* [ACTIVITY]: Please reproduce the part of the passage on data and software applications that begins with the words "A web application" and ends with "Facebook social media.", copying it word for word.

NoSQL database refers to any non-relational database. it doesn’t use tables or strict schema. Instead, 4 types of data structures are used, document, key-value, wide-column, and graph. They can scale easily with large amounts of data and high user loads. The popular NoSQL databases are Mongo dB, Amazon DynamoDB, Cassandra, etc.

Data visualization is the graphical representation of information. It uses visual elements like charts, graphs, and maps. It provides an intuitive way to see and understand the data.

Data mining uses a broad range of techniques,  to look out for patterns and trends that can’t be found using simple analysis techniques. The techniques include classification, clustering, regression, sequential pattern, and association. Apache Hadoop and spark are one of the tools that are widely used to do the job.

6. Applications

Application software is a program or group of programs designed for end-users. The software has been applied in almost every sector of our society, such as finance, biology, commerce, education, tools, games, and computer graphics. Here we only focus on 2 areas that attract a lot of talented software engineers – Web applications and mobile applications.

A web application is application software that runs on a web server and is accessed by the user through a web browser.  These applications are usually programmed using a client–server structure. The most successful tech companies provide software on the web, such as Google search, amazon e-commerce, Netflix video streaming, and Facebook social media.

* [SOURCE INFORMATION]:
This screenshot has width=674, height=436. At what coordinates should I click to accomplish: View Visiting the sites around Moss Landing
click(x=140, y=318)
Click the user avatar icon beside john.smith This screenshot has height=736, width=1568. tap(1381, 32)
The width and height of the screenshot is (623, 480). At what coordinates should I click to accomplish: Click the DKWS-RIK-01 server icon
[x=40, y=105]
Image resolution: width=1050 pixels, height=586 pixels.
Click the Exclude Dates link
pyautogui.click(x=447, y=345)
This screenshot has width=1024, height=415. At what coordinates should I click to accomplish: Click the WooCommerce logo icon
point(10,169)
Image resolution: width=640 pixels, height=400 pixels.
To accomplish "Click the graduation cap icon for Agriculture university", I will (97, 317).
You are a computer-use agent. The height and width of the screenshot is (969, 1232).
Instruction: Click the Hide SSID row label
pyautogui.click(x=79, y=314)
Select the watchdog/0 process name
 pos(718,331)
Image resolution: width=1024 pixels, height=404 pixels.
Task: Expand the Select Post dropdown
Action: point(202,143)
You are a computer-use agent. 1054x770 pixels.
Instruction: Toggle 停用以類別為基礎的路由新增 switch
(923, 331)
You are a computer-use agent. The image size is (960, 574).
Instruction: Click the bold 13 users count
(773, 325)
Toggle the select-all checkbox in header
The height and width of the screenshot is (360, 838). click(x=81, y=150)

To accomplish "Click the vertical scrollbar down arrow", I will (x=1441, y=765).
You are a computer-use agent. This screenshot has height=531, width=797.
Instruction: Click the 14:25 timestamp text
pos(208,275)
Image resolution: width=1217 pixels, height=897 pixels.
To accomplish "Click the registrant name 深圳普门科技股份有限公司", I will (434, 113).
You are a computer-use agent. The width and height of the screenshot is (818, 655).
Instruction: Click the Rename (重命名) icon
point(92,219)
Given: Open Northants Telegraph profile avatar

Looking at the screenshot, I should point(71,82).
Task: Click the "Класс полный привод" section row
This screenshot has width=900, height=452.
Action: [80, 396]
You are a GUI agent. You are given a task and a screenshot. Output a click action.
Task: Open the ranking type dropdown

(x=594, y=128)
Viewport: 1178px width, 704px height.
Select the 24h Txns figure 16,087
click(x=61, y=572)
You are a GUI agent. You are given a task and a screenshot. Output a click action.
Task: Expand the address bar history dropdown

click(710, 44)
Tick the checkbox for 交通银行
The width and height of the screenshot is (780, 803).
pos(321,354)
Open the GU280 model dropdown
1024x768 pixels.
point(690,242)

* [OUTPUT FOR THIS TASK]:
A web application is application software that runs on a web server and is accessed by the user through a web browser.  These applications are usually programmed using a client–server structure. The most successful tech companies provide software on the web, such as Google search, amazon e-commerce, Netflix video streaming, and Facebook social media.